** BEGIN Data for the task **

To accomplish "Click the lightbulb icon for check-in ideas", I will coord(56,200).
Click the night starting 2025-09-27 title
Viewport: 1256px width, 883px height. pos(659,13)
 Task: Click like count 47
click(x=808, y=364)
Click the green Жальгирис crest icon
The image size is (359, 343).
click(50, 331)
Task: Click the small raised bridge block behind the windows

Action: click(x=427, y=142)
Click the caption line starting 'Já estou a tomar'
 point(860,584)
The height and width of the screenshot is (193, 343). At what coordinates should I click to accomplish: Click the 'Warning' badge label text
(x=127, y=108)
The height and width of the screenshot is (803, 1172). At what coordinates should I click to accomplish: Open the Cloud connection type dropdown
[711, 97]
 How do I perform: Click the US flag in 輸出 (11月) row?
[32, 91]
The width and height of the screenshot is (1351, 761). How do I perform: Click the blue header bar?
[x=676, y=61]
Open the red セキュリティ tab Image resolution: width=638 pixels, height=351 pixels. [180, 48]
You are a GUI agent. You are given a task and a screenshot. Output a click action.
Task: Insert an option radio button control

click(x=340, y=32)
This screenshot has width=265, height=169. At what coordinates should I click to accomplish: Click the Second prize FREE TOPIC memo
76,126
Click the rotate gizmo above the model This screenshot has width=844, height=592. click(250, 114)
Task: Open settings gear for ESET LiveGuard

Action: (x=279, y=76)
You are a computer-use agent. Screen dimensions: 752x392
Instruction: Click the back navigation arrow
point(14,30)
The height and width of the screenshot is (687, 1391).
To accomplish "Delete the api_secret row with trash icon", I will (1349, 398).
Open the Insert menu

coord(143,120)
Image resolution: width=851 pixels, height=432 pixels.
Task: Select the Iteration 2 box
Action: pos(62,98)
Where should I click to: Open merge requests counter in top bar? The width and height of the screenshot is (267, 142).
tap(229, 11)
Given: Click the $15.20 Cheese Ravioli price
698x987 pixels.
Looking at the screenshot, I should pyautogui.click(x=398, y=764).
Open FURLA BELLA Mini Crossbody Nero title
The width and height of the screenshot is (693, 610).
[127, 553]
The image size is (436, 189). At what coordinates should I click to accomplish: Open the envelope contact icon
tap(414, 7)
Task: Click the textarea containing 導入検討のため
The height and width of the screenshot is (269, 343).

** END Data for the task **

## Exercise aim
Write out every one of the lines above word for word.

## Solution for this task
To accomplish "Click the lightbulb icon for check-in ideas", I will coord(56,200).
Click the night starting 2025-09-27 title
Viewport: 1256px width, 883px height. pos(659,13)
 Task: Click like count 47
click(x=808, y=364)
Click the green Жальгирис crest icon
The image size is (359, 343).
click(50, 331)
Task: Click the small raised bridge block behind the windows

Action: click(x=427, y=142)
Click the caption line starting 'Já estou a tomar'
 point(860,584)
The height and width of the screenshot is (193, 343). At what coordinates should I click to accomplish: Click the 'Warning' badge label text
(x=127, y=108)
The height and width of the screenshot is (803, 1172). At what coordinates should I click to accomplish: Open the Cloud connection type dropdown
[711, 97]
 How do I perform: Click the US flag in 輸出 (11月) row?
[32, 91]
The width and height of the screenshot is (1351, 761). How do I perform: Click the blue header bar?
[x=676, y=61]
Open the red セキュリティ tab Image resolution: width=638 pixels, height=351 pixels. [180, 48]
You are a GUI agent. You are given a task and a screenshot. Output a click action.
Task: Insert an option radio button control

click(x=340, y=32)
This screenshot has width=265, height=169. At what coordinates should I click to accomplish: Click the Second prize FREE TOPIC memo
76,126
Click the rotate gizmo above the model This screenshot has width=844, height=592. click(250, 114)
Task: Open settings gear for ESET LiveGuard

Action: (x=279, y=76)
You are a computer-use agent. Screen dimensions: 752x392
Instruction: Click the back navigation arrow
point(14,30)
The height and width of the screenshot is (687, 1391).
To accomplish "Delete the api_secret row with trash icon", I will (1349, 398).
Open the Insert menu

coord(143,120)
Image resolution: width=851 pixels, height=432 pixels.
Task: Select the Iteration 2 box
Action: pos(62,98)
Where should I click to: Open merge requests counter in top bar? The width and height of the screenshot is (267, 142).
tap(229, 11)
Given: Click the $15.20 Cheese Ravioli price
698x987 pixels.
Looking at the screenshot, I should pyautogui.click(x=398, y=764).
Open FURLA BELLA Mini Crossbody Nero title
The width and height of the screenshot is (693, 610).
[127, 553]
The image size is (436, 189). At what coordinates should I click to accomplish: Open the envelope contact icon
tap(414, 7)
Task: Click the textarea containing 導入検討のため
The height and width of the screenshot is (269, 343).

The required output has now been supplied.